Saved data entries
####
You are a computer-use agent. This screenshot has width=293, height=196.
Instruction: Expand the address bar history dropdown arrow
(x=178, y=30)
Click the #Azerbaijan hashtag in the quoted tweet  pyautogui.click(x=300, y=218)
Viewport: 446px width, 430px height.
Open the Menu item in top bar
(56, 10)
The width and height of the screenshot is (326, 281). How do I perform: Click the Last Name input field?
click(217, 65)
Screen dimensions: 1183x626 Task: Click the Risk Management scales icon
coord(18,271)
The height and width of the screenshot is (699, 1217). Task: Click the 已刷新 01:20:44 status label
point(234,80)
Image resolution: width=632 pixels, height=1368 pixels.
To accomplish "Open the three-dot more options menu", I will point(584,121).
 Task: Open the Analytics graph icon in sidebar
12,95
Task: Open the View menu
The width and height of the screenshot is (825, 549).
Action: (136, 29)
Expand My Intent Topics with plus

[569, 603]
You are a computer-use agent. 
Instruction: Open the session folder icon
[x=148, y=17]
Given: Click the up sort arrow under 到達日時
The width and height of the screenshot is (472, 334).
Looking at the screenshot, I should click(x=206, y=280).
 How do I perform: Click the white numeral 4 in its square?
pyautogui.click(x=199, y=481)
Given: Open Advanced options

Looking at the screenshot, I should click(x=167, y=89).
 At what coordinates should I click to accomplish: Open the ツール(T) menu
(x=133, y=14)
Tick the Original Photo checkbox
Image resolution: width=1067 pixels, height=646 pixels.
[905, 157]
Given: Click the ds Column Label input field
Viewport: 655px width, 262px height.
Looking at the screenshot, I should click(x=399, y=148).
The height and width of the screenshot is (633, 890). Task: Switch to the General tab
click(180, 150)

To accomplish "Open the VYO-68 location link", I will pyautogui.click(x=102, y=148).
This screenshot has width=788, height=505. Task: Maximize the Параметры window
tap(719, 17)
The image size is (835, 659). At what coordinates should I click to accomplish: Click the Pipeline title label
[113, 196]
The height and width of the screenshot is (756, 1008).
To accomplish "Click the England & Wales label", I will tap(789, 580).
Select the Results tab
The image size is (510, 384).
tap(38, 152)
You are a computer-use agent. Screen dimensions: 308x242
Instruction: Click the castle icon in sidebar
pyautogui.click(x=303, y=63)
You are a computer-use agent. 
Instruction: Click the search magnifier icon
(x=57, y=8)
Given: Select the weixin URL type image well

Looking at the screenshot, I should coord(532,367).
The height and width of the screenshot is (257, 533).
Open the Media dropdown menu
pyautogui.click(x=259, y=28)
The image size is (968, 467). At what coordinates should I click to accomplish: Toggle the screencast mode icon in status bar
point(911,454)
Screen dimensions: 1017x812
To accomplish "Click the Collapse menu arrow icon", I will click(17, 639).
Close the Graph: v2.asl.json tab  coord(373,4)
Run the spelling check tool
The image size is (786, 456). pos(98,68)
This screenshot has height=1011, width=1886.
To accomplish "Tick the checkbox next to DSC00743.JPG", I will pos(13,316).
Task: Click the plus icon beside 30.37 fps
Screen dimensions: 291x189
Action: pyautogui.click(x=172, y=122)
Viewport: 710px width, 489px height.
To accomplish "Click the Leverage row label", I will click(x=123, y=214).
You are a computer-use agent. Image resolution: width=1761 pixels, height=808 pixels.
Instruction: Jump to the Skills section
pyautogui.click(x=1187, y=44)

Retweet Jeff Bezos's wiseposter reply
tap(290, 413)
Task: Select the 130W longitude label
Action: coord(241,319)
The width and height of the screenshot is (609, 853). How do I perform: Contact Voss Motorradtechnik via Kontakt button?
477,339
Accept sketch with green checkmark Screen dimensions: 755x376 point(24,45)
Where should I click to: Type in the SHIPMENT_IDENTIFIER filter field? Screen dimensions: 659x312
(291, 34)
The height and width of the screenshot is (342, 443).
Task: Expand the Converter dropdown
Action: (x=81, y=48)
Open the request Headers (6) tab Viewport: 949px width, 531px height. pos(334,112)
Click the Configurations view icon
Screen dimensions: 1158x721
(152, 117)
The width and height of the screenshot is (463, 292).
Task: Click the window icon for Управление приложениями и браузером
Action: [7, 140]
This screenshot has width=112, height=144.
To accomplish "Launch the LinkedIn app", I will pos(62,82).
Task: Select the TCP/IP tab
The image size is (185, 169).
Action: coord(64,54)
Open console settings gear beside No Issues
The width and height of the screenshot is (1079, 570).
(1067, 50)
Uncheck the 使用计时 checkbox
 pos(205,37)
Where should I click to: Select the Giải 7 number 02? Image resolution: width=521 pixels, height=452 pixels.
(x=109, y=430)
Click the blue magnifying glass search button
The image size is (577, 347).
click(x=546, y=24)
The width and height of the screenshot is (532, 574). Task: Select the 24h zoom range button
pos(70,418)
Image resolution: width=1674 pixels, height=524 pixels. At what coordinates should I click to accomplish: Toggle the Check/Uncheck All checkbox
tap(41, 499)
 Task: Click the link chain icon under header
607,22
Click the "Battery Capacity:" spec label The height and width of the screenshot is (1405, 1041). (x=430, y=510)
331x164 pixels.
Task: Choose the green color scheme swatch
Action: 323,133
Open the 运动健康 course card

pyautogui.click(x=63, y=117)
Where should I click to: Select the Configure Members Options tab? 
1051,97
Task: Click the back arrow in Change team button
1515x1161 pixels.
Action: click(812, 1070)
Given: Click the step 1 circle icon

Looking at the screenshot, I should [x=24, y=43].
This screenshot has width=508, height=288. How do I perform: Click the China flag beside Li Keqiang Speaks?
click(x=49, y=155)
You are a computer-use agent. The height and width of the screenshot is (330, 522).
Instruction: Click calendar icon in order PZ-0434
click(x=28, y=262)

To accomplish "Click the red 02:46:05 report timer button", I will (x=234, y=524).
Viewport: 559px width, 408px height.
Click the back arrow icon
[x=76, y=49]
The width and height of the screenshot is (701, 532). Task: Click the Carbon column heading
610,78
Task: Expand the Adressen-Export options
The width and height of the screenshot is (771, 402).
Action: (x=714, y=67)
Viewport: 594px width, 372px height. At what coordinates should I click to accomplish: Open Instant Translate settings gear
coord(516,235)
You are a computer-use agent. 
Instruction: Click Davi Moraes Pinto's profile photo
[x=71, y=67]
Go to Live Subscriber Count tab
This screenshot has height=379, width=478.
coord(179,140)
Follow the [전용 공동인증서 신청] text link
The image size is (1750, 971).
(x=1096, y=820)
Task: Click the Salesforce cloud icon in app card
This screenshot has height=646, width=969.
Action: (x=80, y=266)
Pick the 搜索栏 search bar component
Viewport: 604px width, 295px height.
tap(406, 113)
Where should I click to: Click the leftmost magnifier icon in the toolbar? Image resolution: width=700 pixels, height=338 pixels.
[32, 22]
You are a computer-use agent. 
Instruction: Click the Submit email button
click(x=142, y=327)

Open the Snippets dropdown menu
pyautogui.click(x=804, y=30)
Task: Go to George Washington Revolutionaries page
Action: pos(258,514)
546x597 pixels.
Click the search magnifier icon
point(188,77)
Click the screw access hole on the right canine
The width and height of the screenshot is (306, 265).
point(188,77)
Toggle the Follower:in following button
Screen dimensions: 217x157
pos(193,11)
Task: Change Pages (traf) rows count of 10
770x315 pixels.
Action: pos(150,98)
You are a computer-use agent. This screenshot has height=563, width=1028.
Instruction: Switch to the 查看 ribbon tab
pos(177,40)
####
### What to produce:
Taking the entries above, write out exactly each line from the one holding "Task: Click the plus icon beside 30.37 fps" to the one holding "Task: Select the TCP/IP tab", both included, and stop there.

### Solution for this task:
Task: Click the plus icon beside 30.37 fps
Screen dimensions: 291x189
Action: pyautogui.click(x=172, y=122)
Viewport: 710px width, 489px height.
To accomplish "Click the Leverage row label", I will click(x=123, y=214).
You are a computer-use agent. Image resolution: width=1761 pixels, height=808 pixels.
Instruction: Jump to the Skills section
pyautogui.click(x=1187, y=44)

Retweet Jeff Bezos's wiseposter reply
tap(290, 413)
Task: Select the 130W longitude label
Action: coord(241,319)
The width and height of the screenshot is (609, 853). How do I perform: Contact Voss Motorradtechnik via Kontakt button?
477,339
Accept sketch with green checkmark Screen dimensions: 755x376 point(24,45)
Where should I click to: Type in the SHIPMENT_IDENTIFIER filter field? Screen dimensions: 659x312
(291, 34)
The height and width of the screenshot is (342, 443).
Task: Expand the Converter dropdown
Action: (x=81, y=48)
Open the request Headers (6) tab Viewport: 949px width, 531px height. pos(334,112)
Click the Configurations view icon
Screen dimensions: 1158x721
(152, 117)
The width and height of the screenshot is (463, 292).
Task: Click the window icon for Управление приложениями и браузером
Action: [7, 140]
This screenshot has width=112, height=144.
To accomplish "Launch the LinkedIn app", I will pos(62,82).
Task: Select the TCP/IP tab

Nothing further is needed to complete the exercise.